My Lords, various EU treaties outline the role of the European Council in any negotiations to leave the EU. We have been clear that any extension requires agreement from the Council. We sought and agreed an extension with the Council. This was followed by debates in both Houses, which supported the Government’s decision to extend Article 50.
My Lords, I thank my noble friend for his reply. He will be aware of the growing sense of disbelief at the decision to collude with anti-Semitic Marxists to thwart the will of the people. That aside, I do not recall your Lordships’ House being told during the passage of the European Union (Withdrawal) Act 2018 that the Brexit date inserted in that Act was, in effect, purely academic. Why did the Government not make crystal clear the simple fact that the EU could go over our heads and change the date on which Parliament had decided we would leave the EU?

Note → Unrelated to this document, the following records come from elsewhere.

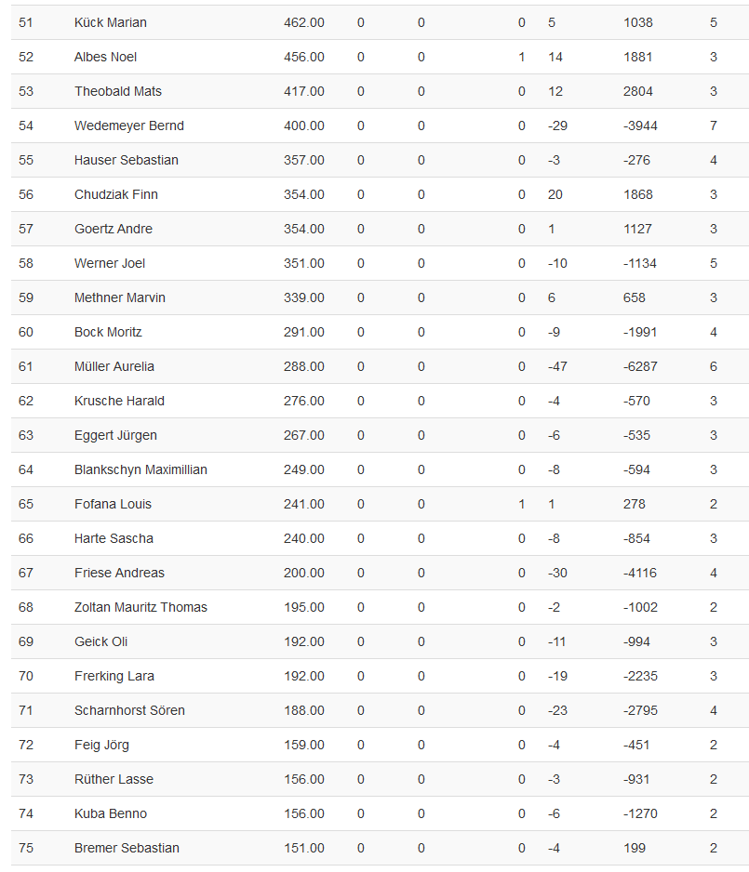
Task: Click on Wedemeyer Bernd's name
Action: click(x=129, y=126)
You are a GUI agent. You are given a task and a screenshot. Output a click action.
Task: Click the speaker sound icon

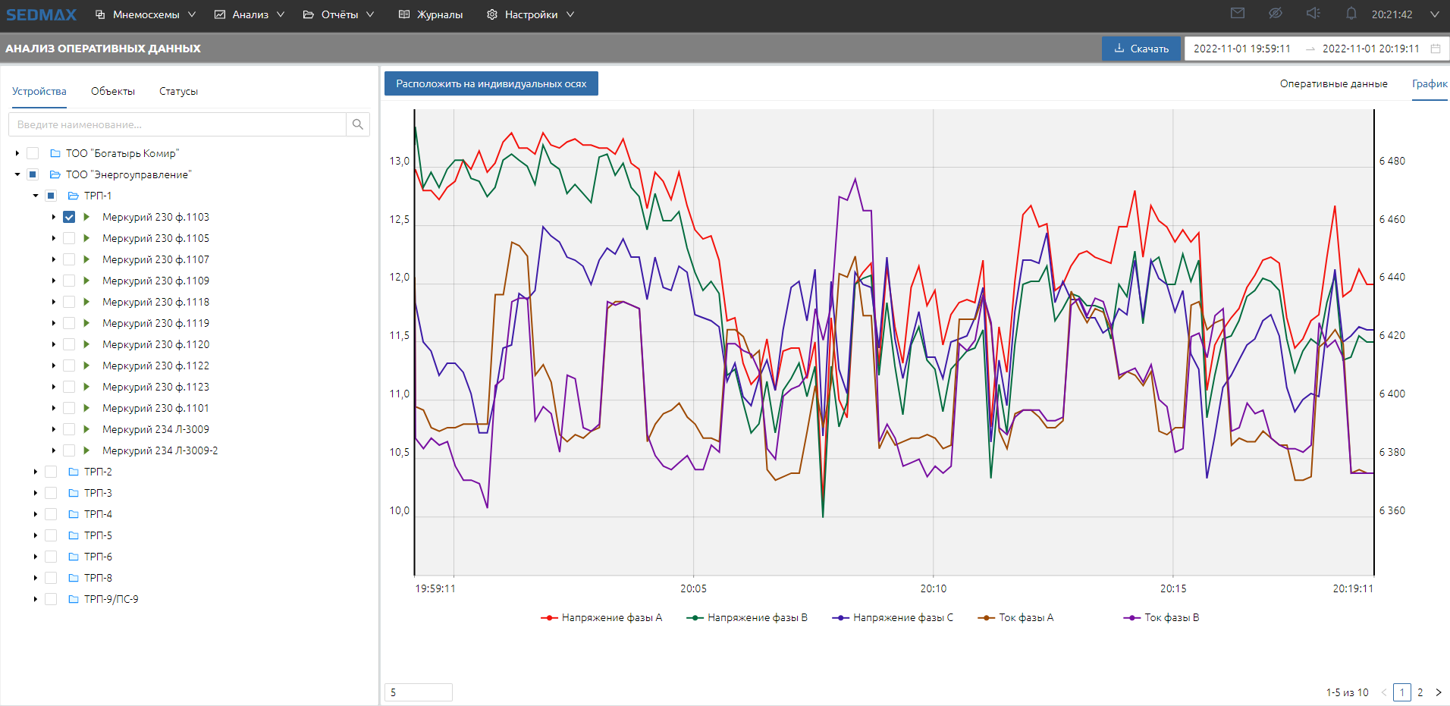coord(1313,14)
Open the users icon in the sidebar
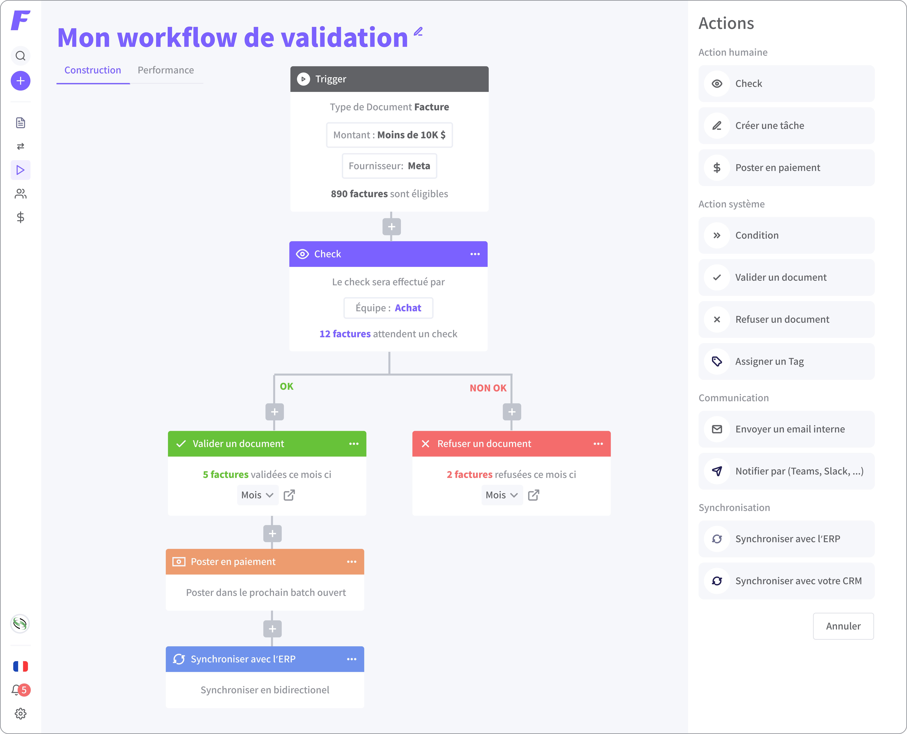The image size is (907, 734). tap(20, 194)
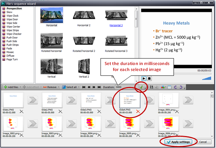The height and width of the screenshot is (148, 216).
Task: Remove Slide4.PNG with its red X
Action: [x=138, y=111]
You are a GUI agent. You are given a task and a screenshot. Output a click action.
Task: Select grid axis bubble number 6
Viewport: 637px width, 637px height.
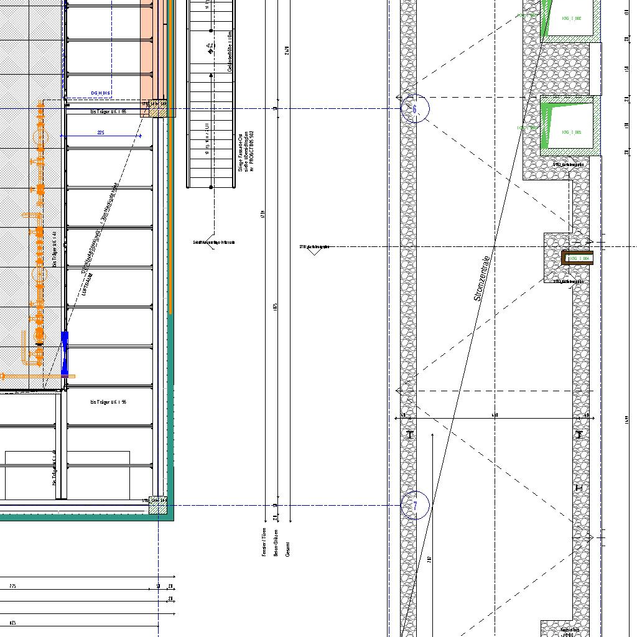coord(415,109)
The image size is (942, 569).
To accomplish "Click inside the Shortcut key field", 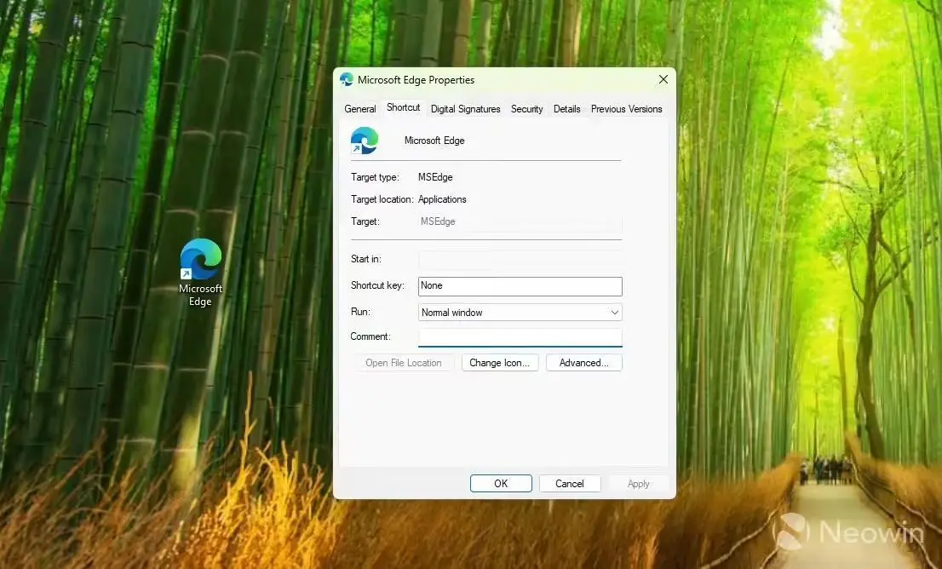I will click(520, 285).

I understand very much the concerns of my noble friend, but there are two processes in play here. There is the Article 50 process, which is a matter of international and European law, and the domestic EU withdrawal Act, which had to be changed to reflect that new date using secondary legislation powers in the Act, which were extensively debated at the time, as he will recall. Following that, there were debates in both Houses that then agreed those dates.
My Lords, does the Minister accept that national sovereignty in a peaceful world order is not something which allows you to tell everyone else to sod off whenever you want, but is the right to negotiate with others on mutually acceptable rules for international order? Can he explain the evident contradiction between what the ERG and the Bruges Group have been saying for the last three years—that we have absolutely no influence over decisions of the European Council—and recent remarks by spokesmen for those two groups that if we stay in the European Union for the next year, we can block it and impose an effective veto on what it wants to do?
I think I need to apologise to the noble Lord: I thought I was here to answer questions on behalf of the Government, but apparently he thinks I am now here to answer questions on behalf of the ERG. I suggest that the best way for him to get answers to his questions is to pose them to the gentlemen who made those statements.
My Lords, when I suggested an extension, the Minister said that there was no need for one. Obviously, now there is. Can I suggest that he takes my advice and goes for a referendum to confirm any deal in the future?
I always value the advice of the noble Lord, but I think in this case we will not be taking that particular piece of advice.
My Lords, could I urge the Minister to make it clear that, if we should leave the European Union this coming Friday, it would be neither catastrophic nor chaotic? It is true there might be some initial problems, but a lot of major issues would be cleared away immediately, and certainty would certainly be welcomed by the whole nation. It would give us a chance for a successful departure from the EU.
My noble friend is right to point out that we have been making extensive preparations across government for no deal, and I think that is a situation we could manage. Nevertheless, we are where we are. The House of Commons has refused to pass the withdrawal agreement and, with its agreement, the Prime Minister has decided that we need to seek a further extension.
The Minister has suggested that he is not here to answer questions on behalf of the ERG. I hope he can answer a question linked to the letter from the Prime Minister to Donald Tusk, in which she writes:
“The United Kingdom proposes that this period should end on 30 June 2019”.
In line with a question asked by the noble Lord, Lord Shinkwin, when did the United Kingdom decide on this date, given that the European Union has already rejected 30 June? I do not believe that this House or the other place voted for 30 June as a preferred date.
The Prime Minister and the Cabinet agreed that date. The Prime Minister made the proposal but, as the noble Baroness will understand, given her extensive experience of European law, this is a matter for negotiation with the European Union. The Council of 28 will decide that on Wednesday.
My Lords, does my noble friend not recall that, when the legislation first went through Parliament, a number of us warned that, if we are to secure an orderly withdrawal from the European Union, it would be better not to fix a date in the calendar but to allow the negotiations to take their course, and that by fixing a date we are putting a gun to our own head? I would be grateful if he would say whether he recalls that. Does he not also agree that, when the country faces a crisis—and we certainly face a crisis now—it is in the British tradition to seek all-party agreement to get out of it?
I agree with my noble friend that there were extensive debates on all aspects of the European Union (Withdrawal) Bill at the time—at late hours of the day and night—and the matter of the date was of course discussed. It would of course be preferable to have all-party agreement across the House, if we can, and we are trying to get that.
My Lords, how much collaborative working have the Government undertaken with the devolved nations’ Governments? They may be of a different political persuasion, but they have good working relationships with many countries within Europe, which could be helpful in the negotiations.
I assure the noble Baroness that there are extensive discussions with the devolved Administrations—in fact, I was in a Cabinet sub-committee meeting only last week with the First Ministers of Scotland and Wales. I chair one of the joint working arrangement groups on ongoing EU business, involving all the devolved Ministers. So there is extensive collaboration going on.